Every successful precedent for revolutionary regimes engaging with former adversaries — from Deng's opening to America to Mandela's transition from armed struggle — required abandoning core confrontational positions. Iran cannot simultaneously preserve its revolutionary identity and achieve the economic transformation its population increasingly demands. The regime must choose.

2. How each member frames it

Deng Xiaoping sees Iran's situation through his 1979 decision to normalize relations with America despite thirty years of hostility, emphasizing that ideology without economic results becomes politically worthless.

Margaret Thatcher reframes the question as one of strategic credibility, arguing that Iran's demonstrated willingness to absorb enormous costs for resistance represents its primary asset, which accommodation would surrender.

Nelson Mandela distinguishes between negotiating core sovereignty rights versus tactical positions, suggesting Iran should secure recognition as a legitimate regional power while compromising on specific policies.

Helmut Schmidt approaches this as an energy interdependence problem, proposing confidence-building through structured economic integration that creates stakeholders in accommodation.

Sun Tzu views negotiation as strategic positioning rather than genuine accommodation, recommending that Iran use talks to strengthen its long-term competitive position against America.

3. Where the council agrees

All members accept that Iran's current strategy of comprehensive confrontation is unsustainable and that some form of negotiated engagement serves Iranian interests better than indefinite isolation. They agree that Iran possesses genuine negotiating leverage through its oil resources, regional influence, and proven resilience under sanctions. The council also recognizes that any meaningful agreement requires Iran to make difficult choices about which positions are truly essential versus which represent costly luxuries.

Most significantly, they agree that Iran's domestic constituency management presents the central political challenge. Whether following Deng's pragmatic model, Thatcher's strength-first approach, or Schmidt's confidence-building sequence, success depends on convincing Iranian elites and publics that accommodation serves national interests better than revolutionary purity. The technical aspects of sanctions relief and nuclear verification matter far less than this fundamental political question about the regime's identity and purpose.

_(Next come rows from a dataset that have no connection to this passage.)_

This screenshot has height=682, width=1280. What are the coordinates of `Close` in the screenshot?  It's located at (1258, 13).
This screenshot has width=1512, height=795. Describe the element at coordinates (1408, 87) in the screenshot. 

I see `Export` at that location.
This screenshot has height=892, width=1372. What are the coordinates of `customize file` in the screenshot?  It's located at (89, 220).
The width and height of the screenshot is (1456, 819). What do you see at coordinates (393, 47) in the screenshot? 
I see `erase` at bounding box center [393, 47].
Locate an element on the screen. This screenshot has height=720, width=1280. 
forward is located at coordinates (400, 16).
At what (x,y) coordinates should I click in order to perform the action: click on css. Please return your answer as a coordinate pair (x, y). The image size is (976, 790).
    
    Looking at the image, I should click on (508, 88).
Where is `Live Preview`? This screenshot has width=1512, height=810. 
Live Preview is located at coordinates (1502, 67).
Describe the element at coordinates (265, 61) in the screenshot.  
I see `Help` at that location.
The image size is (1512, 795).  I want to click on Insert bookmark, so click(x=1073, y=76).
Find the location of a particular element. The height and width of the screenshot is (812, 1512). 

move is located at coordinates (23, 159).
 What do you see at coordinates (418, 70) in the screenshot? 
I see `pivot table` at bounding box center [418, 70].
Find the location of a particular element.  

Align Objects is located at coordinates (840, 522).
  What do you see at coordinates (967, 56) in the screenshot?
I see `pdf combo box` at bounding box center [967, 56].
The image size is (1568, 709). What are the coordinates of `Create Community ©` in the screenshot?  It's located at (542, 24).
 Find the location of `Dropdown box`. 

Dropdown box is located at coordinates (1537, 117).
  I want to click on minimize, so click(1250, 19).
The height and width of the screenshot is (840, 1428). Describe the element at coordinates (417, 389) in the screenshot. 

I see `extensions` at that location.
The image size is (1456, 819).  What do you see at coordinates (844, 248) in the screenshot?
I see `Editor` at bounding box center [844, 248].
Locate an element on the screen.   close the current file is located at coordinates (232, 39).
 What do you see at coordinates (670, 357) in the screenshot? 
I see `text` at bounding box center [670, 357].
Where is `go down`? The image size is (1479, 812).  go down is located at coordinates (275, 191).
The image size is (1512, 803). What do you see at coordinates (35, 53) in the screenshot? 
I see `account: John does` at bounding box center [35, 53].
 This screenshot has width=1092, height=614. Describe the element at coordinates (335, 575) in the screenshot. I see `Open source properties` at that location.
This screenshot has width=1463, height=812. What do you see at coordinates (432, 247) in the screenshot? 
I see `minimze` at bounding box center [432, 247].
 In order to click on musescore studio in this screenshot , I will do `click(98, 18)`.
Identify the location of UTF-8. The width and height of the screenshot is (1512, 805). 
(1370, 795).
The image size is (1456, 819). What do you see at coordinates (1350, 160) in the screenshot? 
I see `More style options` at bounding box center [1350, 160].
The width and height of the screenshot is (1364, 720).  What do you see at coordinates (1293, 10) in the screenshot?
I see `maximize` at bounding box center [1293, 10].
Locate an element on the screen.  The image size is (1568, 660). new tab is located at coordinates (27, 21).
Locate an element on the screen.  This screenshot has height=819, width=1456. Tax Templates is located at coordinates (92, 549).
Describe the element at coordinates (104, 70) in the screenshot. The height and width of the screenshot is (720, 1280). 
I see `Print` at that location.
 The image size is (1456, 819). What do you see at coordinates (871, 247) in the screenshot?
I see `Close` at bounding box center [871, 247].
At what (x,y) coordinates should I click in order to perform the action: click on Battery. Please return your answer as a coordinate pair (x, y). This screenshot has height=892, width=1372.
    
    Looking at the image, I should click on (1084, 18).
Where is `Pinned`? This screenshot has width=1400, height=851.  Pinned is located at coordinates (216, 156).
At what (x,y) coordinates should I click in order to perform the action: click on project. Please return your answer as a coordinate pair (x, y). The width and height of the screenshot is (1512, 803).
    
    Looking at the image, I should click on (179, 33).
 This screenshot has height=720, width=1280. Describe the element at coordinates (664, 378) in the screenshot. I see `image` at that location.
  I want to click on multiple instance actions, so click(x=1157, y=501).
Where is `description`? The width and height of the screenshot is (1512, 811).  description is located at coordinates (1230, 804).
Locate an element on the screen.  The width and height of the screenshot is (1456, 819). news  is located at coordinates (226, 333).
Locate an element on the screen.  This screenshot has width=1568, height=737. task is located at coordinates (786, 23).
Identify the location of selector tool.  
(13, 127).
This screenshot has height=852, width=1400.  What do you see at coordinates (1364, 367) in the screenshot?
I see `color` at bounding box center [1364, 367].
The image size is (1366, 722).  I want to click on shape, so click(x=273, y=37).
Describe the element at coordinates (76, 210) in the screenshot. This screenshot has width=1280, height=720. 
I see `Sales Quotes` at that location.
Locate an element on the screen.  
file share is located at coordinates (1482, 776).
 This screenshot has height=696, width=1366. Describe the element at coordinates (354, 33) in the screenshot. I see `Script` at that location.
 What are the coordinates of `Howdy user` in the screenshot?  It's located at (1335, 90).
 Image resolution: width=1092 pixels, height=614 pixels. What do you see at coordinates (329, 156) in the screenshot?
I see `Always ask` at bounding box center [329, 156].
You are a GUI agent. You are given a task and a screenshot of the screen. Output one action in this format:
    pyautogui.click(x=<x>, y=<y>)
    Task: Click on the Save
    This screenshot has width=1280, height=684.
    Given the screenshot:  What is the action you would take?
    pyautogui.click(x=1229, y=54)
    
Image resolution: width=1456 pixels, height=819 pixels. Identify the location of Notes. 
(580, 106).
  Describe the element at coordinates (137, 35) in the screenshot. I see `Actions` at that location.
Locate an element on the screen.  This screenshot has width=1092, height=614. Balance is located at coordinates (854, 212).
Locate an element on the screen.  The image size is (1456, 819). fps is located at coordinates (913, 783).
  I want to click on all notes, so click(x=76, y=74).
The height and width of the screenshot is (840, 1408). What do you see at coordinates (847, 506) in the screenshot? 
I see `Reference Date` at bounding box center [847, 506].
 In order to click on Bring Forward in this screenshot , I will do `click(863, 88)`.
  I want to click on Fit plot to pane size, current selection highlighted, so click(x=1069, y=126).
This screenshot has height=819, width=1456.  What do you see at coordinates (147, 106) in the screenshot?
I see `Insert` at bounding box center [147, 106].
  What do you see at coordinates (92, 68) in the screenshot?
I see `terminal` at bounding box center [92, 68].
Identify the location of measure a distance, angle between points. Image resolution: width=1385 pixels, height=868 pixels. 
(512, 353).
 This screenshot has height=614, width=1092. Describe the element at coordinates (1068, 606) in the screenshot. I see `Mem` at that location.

4. What would change this verdict

If China offers Iran comprehensive economic partnership that provides an alternative to Western integration, negotiation becomes positioning rather than accommodation. If regional rivals demonstrate that accommodation with America leads to internal regime change, Iran's resistance strategy gains credibility. If American domestic politics makes sustained engagement impossible regardless of Iranian concessions, Iran should optimize for long-term confrontation rather than short-term relief.